本発明は、真核細胞において目的遺伝子の発現を制御するための方法と、当該方法で用いるRNA分子とDNA分子に関するものである。
細胞は様々な遺伝子発現の調節機構を有しており、例えば、特定の酵素が必要となった際にそれをコードする遺伝子の発現を開始したり、また、特定の遺伝子が過剰に発現したりしないようにしている。
このような機構としては、大腸菌のラクトースオペロンが有名である。ラクトースオペロンでは、グルコースが存在せず且つラクトースが存在するときに、ラクトース分解酵素であるβ−ガラクトシダーゼが産生されるように制御されている。
このラクトースオペロンを利用すれば、原核細胞において、IPTGなどのラクトース類縁体による遺伝子発現の促進が可能である。しかし、遺伝子発現の促進に用いられる化合物はラクトース類縁体に限定され、所望の分子により遺伝子発現を制御することはできない。また、真核細胞でこのラクトースオペロンを用いることはできない。
真核細胞で機能する分子応答性の遺伝子発現制御機構も、ごくわずかではあるが見出されている。しかし、やはり発現制御に使用できる化合物が限られる。
その他にも、代謝産物などの特定分子により遺伝子の発現を制御する機構が原核生物で見出されている。詳しくは、図1のとおり、この機構においては、タンパク質をコードする遺伝子の上流にリボソーム結合部位(RBS)が存在し、さらにその上流には代謝産物などの結合部位(アプタマー)が存在する。通常は、リボソーム結合部位にリボソームが結合し、その下流の遺伝子が翻訳されるが、代謝産物などがアプタマーに結合するとリボソーム結合部位の構造が変化してリボソームが結合できなくなり、結果として翻訳が阻害される。このようにして、原核細胞の中には、特定遺伝子の過剰発現が抑制されているものがある。このような機構は、リボ核酸(RNA)がそれ自体で遺伝子発現を制御していることから、リボスイッチと呼ばれている。
所望の分子に結合するアプタマー自体は、試験管内人工進化法で獲得することが可能であるため、アプタマーを用いた人工リボスイッチシステムの構築方法が確立できれば、所望の分子により遺伝子発現を制御でき得る。また、天然から見出されているリボスイッチは、通常、上述したような遺伝子発現を抑制するタイプのものであるが、産業上より有用な促進タイプのリボスイッチの構築も可能であり得る。実際、原核細胞で働く人工リボスイッチシステムがいくつか報告されている。

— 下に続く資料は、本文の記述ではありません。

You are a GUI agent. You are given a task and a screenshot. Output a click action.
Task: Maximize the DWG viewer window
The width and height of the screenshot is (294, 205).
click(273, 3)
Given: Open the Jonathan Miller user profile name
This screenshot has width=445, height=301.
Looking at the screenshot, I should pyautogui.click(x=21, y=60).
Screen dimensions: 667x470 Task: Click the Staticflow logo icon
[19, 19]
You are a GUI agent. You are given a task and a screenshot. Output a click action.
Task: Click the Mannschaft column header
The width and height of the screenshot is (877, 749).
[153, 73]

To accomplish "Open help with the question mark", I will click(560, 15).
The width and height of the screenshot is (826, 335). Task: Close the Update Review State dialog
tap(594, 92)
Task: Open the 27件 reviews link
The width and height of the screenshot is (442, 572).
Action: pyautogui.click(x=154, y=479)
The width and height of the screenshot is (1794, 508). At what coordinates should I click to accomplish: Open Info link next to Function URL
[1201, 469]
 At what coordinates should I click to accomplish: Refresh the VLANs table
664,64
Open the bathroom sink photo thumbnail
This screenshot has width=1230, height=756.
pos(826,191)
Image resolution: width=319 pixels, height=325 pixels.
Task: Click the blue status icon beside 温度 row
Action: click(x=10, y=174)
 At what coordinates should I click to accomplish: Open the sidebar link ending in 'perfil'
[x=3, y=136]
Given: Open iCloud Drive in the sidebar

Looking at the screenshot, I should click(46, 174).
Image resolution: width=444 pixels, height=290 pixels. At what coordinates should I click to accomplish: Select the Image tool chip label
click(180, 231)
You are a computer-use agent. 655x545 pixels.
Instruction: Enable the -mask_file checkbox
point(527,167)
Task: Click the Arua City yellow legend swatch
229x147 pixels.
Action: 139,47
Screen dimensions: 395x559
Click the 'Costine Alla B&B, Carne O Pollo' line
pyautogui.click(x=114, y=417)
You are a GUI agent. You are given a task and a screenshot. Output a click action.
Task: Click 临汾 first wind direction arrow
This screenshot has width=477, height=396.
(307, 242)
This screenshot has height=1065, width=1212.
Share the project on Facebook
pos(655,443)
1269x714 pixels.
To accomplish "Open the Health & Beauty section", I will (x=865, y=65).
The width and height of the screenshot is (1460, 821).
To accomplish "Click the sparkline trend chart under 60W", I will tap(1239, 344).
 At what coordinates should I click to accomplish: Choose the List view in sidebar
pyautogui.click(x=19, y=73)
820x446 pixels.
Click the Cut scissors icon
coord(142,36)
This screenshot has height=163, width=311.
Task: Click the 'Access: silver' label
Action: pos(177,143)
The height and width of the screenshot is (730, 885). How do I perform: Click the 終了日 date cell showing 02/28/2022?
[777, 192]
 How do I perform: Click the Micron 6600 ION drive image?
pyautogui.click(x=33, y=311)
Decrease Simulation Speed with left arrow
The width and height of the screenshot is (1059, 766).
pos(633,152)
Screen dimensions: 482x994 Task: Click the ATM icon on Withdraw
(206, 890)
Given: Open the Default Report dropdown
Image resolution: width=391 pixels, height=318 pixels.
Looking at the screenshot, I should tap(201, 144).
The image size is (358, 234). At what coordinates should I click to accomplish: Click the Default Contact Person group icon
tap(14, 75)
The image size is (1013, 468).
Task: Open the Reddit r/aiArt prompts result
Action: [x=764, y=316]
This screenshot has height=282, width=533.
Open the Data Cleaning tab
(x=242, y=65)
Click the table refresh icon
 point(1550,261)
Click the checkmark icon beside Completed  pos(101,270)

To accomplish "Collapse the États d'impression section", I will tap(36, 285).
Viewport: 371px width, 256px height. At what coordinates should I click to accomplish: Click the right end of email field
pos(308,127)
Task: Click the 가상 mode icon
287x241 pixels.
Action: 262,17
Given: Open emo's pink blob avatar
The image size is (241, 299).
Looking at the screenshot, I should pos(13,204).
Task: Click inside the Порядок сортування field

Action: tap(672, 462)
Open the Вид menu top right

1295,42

ところが、上記の原核細胞のリボスイッチを真核細胞に応用することはできない。真核細胞では、原核細胞と異なり、mRNA内部のリボソーム結合部位へのリボソームの結合の可否により翻訳が制御されているのではなく、リボソームはmRNAの5’末端に結合し、翻訳が開始されることによる。
しかし、真核生物でも所望の分子によりmRNAの翻訳を制御する技術が開発されている。
例えば、特許文献1と非特許文献1〜2には、図2のとおり、特定化合物へ選択的に結合するアプタマーをmRNAの5’非翻訳領域やスプライシングサイトに挿入し、特定分子のアプタマーへの結合によりリボソームによるスキャニングやスプライソソームによるスプライシングを阻害し、結果として翻訳を阻害するシステムが開示されている。しかし、かかるシステムでは翻訳を阻害することはできても、特定分子を用いて翻訳を促進することはできない。
また、特許文献2と非特許文献3〜4には、特定の分子により切断活性が抑制される核酸(リボザイム)や特定の分子により切断活性が付与される核酸(アプタザイム)をmRNAに挿入したシステムが開示されている。本発明者らは、同様のシステムを応用し、特定の分子を検出するためのシステムを開発している(特許文献3)。ところが、かかるシステムは複雑で設計自体が困難であり、また、核酸の切断を伴うために一方向の制御しかできない上に、システムの応答性は核酸酵素の活性に大きく依存するという欠点を有する。
さらに、特許文献4〜5と非特許文献5〜7には、mRNAとは異なるRNAに分子応答性を付与し、アンチセンス効果やRNAi効果により翻訳を制御するシステムが記載されている。しかし当該システムでは、mRNAとは異なるRNAが必要であるため、二種のRNAの転写量や転写場所の調整が必要である。また、複数のRNAを用いると、他の遺伝子に悪影響を及ぼす可能性が増大するという問題が生じる。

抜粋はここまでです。